(Records from a collection)
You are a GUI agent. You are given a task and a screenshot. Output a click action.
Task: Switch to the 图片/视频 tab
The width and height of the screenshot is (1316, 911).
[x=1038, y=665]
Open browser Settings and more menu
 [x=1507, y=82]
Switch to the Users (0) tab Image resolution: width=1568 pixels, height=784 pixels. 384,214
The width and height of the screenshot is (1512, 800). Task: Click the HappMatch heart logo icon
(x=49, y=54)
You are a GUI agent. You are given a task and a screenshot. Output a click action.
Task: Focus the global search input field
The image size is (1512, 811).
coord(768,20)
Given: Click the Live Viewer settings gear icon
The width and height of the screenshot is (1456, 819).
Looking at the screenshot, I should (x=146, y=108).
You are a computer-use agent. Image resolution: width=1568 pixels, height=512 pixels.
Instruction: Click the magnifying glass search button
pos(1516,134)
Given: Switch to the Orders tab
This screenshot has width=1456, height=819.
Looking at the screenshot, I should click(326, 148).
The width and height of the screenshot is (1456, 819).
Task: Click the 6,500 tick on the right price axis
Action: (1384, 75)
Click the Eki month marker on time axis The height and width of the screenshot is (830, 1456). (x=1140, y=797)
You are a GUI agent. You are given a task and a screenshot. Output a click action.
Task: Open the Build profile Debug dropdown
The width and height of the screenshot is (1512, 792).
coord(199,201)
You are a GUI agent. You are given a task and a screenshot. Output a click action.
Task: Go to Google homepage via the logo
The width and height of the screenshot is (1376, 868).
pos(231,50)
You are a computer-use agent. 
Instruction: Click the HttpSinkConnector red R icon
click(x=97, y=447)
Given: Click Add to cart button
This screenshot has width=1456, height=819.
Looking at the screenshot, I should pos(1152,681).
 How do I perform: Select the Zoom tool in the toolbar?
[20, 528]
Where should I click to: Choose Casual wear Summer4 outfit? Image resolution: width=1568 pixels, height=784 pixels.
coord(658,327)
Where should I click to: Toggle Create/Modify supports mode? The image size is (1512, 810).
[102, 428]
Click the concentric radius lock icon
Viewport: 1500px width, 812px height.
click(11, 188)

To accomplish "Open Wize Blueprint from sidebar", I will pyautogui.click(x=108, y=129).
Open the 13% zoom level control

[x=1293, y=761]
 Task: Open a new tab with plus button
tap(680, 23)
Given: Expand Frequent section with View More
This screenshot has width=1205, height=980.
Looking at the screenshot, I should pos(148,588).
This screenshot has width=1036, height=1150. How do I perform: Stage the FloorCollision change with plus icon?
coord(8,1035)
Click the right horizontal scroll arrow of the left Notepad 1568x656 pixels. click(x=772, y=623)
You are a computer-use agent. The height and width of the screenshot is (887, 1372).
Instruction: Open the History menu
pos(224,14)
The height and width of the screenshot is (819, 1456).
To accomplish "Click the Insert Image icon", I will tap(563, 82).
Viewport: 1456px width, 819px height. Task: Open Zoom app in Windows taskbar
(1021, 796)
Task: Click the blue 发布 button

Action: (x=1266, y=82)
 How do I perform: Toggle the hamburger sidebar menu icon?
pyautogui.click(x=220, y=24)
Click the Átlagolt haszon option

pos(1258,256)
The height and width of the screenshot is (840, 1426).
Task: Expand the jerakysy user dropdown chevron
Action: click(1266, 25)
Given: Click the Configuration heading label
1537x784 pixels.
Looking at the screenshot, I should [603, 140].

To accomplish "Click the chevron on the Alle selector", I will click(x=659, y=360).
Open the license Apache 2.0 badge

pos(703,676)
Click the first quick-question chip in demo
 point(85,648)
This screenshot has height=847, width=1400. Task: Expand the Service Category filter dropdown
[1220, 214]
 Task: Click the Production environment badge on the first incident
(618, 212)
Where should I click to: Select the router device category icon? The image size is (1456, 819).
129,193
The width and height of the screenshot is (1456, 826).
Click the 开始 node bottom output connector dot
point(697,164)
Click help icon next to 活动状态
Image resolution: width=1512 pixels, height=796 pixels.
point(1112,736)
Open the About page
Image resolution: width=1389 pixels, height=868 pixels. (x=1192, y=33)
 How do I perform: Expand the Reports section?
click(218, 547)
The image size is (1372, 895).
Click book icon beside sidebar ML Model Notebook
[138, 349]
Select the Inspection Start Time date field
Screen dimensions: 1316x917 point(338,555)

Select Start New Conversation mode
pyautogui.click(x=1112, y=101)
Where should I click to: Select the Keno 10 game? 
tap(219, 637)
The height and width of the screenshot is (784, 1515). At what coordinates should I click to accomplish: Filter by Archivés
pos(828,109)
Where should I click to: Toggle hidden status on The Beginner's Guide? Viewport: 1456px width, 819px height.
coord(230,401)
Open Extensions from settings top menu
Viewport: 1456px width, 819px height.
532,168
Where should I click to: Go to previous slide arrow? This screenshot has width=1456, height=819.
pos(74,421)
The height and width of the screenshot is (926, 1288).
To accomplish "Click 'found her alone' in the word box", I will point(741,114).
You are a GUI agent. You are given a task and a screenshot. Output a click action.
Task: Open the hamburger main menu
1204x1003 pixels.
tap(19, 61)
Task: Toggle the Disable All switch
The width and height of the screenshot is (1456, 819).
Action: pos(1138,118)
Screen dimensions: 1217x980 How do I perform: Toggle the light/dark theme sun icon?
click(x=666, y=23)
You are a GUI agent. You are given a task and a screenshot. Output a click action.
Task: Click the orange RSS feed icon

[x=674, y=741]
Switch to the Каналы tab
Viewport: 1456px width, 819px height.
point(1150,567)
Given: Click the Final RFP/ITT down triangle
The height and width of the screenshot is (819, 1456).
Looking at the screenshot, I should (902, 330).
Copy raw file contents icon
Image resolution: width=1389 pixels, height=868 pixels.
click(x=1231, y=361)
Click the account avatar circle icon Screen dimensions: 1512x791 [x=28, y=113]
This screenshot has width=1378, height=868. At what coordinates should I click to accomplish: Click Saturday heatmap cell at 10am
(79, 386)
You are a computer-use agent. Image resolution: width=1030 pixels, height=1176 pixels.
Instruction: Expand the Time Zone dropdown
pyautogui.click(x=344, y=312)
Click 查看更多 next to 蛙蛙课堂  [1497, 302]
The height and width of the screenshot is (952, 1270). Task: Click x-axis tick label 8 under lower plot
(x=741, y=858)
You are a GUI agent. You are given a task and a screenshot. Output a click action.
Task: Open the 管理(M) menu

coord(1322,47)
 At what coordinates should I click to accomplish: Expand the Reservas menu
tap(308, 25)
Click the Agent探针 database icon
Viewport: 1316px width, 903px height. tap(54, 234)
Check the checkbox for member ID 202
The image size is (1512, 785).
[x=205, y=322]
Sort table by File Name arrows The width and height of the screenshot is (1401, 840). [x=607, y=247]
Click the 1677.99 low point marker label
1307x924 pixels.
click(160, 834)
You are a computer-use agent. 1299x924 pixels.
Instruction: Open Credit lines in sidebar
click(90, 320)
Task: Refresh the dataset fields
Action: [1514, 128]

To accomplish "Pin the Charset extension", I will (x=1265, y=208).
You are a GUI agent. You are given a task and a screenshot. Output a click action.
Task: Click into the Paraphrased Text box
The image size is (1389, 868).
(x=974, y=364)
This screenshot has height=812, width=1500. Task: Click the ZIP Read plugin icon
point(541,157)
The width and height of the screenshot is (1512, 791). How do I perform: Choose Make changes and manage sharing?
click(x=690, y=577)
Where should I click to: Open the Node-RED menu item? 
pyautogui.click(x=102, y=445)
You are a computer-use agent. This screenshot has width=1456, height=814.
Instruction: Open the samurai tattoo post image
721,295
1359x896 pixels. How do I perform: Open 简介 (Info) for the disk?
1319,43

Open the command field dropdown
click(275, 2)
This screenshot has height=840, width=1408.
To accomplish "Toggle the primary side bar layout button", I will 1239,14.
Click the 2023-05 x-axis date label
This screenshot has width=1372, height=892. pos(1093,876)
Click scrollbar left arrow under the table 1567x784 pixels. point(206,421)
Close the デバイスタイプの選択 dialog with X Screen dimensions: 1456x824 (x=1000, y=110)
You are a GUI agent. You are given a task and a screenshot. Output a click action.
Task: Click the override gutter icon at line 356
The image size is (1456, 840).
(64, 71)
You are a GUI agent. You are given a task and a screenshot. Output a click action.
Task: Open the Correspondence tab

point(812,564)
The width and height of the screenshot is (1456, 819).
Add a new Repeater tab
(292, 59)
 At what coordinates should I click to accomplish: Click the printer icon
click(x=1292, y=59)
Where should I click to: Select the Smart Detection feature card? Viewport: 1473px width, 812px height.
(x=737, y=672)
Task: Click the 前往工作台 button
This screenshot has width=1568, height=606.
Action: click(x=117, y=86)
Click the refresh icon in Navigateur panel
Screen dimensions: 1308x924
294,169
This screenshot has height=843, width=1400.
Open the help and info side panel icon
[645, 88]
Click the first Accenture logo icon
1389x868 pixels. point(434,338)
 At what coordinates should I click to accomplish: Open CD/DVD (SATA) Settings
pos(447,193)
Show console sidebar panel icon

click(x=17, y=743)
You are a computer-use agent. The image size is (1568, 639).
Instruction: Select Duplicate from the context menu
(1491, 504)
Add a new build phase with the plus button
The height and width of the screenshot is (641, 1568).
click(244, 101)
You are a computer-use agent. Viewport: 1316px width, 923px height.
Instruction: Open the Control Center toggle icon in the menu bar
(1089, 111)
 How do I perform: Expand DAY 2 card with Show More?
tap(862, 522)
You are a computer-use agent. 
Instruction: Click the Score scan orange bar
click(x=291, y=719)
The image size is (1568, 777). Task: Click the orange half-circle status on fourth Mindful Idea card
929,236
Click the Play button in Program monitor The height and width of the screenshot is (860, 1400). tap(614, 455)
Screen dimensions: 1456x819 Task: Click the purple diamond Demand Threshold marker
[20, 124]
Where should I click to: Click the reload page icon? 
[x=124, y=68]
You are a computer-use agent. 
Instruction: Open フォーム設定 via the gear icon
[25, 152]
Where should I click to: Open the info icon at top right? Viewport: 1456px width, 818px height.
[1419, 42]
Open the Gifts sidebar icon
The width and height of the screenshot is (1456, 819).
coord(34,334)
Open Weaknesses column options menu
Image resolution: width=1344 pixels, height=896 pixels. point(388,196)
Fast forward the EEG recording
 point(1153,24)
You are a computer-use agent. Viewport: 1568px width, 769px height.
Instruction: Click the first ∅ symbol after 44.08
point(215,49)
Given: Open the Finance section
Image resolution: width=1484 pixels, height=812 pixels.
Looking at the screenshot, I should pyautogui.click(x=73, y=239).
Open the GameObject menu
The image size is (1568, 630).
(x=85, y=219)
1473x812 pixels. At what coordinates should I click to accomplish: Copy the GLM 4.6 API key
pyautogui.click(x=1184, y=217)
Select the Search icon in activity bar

* DIRECTIONS FOR THIS TASK *
Could you repeat exactly the lines above from the line with "You are a computer-use agent. The height" up to and including the line with "Given: Click the Configuration heading label", and only those?

* EXERCISE SOLUTION *
You are a computer-use agent. The height and width of the screenshot is (887, 1372).
Instruction: Open the History menu
pos(224,14)
The height and width of the screenshot is (819, 1456).
To accomplish "Click the Insert Image icon", I will tap(563, 82).
Viewport: 1456px width, 819px height. Task: Open Zoom app in Windows taskbar
(1021, 796)
Task: Click the blue 发布 button

Action: (x=1266, y=82)
 How do I perform: Toggle the hamburger sidebar menu icon?
pyautogui.click(x=220, y=24)
Click the Átlagolt haszon option

pos(1258,256)
The height and width of the screenshot is (840, 1426).
Task: Expand the jerakysy user dropdown chevron
Action: click(1266, 25)
Given: Click the Configuration heading label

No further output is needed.